[PROVIDED ENTRIES start]

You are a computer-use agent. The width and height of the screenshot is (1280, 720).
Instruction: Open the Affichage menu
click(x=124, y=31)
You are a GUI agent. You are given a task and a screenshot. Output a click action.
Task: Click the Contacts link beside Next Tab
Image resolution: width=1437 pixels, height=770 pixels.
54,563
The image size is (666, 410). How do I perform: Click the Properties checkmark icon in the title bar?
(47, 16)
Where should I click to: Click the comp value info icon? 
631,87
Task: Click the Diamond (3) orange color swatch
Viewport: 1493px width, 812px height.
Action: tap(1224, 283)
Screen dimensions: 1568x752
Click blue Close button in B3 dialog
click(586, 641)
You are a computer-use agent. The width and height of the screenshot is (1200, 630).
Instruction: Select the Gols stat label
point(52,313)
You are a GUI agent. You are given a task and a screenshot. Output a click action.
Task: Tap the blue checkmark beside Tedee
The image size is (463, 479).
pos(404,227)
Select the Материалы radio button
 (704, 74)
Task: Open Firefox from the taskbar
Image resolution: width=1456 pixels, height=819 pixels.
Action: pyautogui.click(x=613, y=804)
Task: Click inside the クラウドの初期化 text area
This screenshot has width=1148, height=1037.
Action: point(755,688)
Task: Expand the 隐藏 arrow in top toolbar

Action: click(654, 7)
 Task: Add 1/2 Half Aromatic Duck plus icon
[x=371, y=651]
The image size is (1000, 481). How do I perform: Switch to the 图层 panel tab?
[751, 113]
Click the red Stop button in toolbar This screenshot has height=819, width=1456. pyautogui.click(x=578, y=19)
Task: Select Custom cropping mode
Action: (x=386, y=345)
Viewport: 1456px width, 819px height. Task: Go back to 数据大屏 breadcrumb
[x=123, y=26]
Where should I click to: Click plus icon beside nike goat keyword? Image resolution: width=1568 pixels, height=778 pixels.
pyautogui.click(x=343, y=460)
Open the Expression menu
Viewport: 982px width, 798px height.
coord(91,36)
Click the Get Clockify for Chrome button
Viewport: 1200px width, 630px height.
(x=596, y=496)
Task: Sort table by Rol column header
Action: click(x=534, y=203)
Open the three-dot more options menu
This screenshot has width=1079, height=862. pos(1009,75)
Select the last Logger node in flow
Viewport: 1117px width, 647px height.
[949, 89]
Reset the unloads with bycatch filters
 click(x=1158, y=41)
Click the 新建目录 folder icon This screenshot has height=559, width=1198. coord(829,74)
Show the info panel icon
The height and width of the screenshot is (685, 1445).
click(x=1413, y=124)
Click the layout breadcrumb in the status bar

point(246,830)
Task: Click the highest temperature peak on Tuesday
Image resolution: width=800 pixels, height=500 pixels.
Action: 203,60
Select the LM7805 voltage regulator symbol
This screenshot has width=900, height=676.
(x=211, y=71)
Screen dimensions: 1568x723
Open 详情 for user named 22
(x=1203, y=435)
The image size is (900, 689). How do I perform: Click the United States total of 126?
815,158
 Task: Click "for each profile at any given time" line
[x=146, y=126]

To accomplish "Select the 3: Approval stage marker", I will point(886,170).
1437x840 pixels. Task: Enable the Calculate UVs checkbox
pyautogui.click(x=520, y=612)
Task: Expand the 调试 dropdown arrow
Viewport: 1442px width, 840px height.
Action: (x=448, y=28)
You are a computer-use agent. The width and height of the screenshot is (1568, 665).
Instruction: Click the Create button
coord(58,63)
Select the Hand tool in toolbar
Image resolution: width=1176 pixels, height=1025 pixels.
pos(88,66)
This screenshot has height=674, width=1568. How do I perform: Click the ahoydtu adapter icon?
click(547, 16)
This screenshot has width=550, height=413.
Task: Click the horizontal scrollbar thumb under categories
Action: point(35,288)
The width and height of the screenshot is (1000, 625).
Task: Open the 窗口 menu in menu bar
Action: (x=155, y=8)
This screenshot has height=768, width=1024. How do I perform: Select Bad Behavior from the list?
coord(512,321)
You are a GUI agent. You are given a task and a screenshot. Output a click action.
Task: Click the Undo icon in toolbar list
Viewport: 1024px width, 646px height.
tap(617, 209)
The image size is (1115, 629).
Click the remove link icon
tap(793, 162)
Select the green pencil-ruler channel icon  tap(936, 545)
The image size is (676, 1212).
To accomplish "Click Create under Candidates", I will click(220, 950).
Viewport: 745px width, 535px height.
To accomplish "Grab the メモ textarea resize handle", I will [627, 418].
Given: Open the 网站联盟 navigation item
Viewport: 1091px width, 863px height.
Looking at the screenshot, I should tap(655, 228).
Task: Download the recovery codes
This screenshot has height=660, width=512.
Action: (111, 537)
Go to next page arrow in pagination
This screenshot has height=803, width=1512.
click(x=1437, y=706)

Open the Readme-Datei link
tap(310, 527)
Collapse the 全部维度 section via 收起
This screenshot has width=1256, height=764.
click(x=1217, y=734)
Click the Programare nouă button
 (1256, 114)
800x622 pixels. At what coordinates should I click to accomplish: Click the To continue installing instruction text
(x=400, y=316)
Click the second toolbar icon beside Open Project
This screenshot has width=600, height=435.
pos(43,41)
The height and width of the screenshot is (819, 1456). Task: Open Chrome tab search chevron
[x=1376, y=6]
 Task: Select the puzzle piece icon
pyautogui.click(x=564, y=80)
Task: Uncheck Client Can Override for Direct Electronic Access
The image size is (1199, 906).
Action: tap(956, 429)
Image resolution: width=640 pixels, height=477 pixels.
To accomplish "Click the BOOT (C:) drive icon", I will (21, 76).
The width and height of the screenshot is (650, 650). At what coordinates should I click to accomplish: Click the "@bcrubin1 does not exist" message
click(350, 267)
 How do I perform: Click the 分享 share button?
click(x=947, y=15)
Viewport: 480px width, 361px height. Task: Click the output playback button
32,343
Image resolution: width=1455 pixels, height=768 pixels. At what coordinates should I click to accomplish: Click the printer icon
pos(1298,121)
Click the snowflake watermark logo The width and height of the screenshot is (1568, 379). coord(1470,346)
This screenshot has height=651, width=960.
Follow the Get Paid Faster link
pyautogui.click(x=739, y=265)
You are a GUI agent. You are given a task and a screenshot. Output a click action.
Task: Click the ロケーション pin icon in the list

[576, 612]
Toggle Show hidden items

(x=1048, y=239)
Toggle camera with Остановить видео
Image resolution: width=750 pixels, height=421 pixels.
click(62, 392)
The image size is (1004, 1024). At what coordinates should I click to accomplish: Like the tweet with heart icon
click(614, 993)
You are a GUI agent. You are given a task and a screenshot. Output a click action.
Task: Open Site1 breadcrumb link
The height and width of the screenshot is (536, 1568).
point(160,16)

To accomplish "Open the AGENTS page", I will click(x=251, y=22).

[PROVIDED ENTRIES end]

> _GIVEN INSTRUCTION_:
Extract the items above verbatim, from the line with "Click the red" to the line with "coord(91,36)", including both of those lines.

> _OUTPUT_:
Click the red Stop button in toolbar This screenshot has height=819, width=1456. pyautogui.click(x=578, y=19)
Task: Select Custom cropping mode
Action: (x=386, y=345)
Viewport: 1456px width, 819px height. Task: Go back to 数据大屏 breadcrumb
[x=123, y=26]
Where should I click to: Click plus icon beside nike goat keyword? Image resolution: width=1568 pixels, height=778 pixels.
pyautogui.click(x=343, y=460)
Open the Expression menu
Viewport: 982px width, 798px height.
coord(91,36)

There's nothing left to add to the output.